The Department of Finance, Social and Family Affairs and the Department of Enterprise, Trade and Employment will also participate in a review of pension schemes, to be facilitated by the Department of the Taoiseach (Prime Minister). This will include the formulation of a social partner response to a government Green Paper on pensions policy. The Green Paper will outline the main policy choices and challenges in this area and devise a formal policy position on pensions within 12 months.
The new agreement also commits the government to transposing the optional pensions provision of the Transfer of Undertakings Directive into Irish law by the end of 2007. It stipulates that ‘the Pensions Board will be asked to develop an options paper, dealing with the technical issues that would arise. In addition, the Board will take into account the extensive existing legislation and technical standards dealing with the disaggregation and merger of pension schemes.’
Employment rights and compliance
The main social partners also reached agreement on what became known as the ‘strand one’ issues. These issues are covered under the heading ‘Employment rights and compliance’. There are two distinct elements within this employment standards strand – the first concerning the enforcement of existing laws, the second involving the more complex area of acceptable behavioural norms or standards.

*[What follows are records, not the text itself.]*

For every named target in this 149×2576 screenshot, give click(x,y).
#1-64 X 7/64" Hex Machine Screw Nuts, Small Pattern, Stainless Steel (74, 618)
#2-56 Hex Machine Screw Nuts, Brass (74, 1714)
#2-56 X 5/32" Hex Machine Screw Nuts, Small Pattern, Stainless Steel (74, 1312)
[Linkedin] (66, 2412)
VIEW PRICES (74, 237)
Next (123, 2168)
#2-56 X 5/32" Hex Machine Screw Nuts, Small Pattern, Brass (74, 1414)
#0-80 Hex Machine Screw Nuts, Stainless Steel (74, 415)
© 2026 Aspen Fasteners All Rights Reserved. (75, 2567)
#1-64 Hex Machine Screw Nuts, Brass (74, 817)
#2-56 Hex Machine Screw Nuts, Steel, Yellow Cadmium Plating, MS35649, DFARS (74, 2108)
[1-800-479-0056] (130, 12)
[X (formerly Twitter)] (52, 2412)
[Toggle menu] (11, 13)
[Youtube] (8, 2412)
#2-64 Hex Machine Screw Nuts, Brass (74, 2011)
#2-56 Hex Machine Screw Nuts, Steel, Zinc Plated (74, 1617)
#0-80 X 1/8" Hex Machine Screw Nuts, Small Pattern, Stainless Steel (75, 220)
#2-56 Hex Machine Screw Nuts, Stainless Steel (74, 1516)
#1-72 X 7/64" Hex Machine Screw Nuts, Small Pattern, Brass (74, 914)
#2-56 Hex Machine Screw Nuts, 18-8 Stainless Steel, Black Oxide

In the area of compliance, there is to be a ‘major enhancement and expansion of the existing Labour Inspectorate’ with a view to increasing its effectiveness. A new statutory Office of the Director of Employment Rights Compliance (ODERC) will be established under the aegis of the Department of Enterprise, Trade and Employment. The number of labour inspectors under the ODERC will increase from the current 31 inspectors to 90 inspectors by the end of 2007.
New legislation giving effect to these changes will also allow authorised officers of the Department of Enterprise, Trade and Employment and ODERC to liaise with the Department of Social Welfare and Family Affairs and the Revenue Commissioners, so that they can ‘work together in Joint Investigation Units’.
In addition, further new legislation will be published next year ‘to provide that every employee must have an identifiable employer within the state who has a legal responsibility for compliance with all aspects of the applicable employment rights legislation’. The penalty for non-maintenance of statutory employment records will be up to €250,000 on indictment.
Action against ‘compulsory replacement’
A number of changes are planned to address the issue of employment rights, primarily in response to the Irish Ferries dispute in 2005, mentioned above. In the Irish Ferries case, the employer offered a redundancy package and replaced a majority of the jobs with lower-paid posts. The unions objected to this approach on the grounds that it represented a new form of ‘job displacement’.
The new agreement states that the possibility of the collective compulsory replacement of workers by lower paid workers from new EU Member States has, in certain circumstances, the potential to be harmful to maintaining good industrial relations.
To counteract such developments, a special Redundancy Panel is to be established to advise the Minister for Enterprise and Employment on whether a particular case should be referred to the Labour Court for a ‘binding opinion’, which could be appealed by either party through the Employment Appeals Tribunal. Specific criteria will be applied to identify such cases, as ‘normal and legitimate’ business activity must not be affected.
To avoid any confusion, it has been agreed that this special mechanism will not apply to the employment of agency workers, to situations where temporary business needs are involved, or in cases where outsourcing or the contracting out of services is being used. This means that normal business restructuring will not be affected.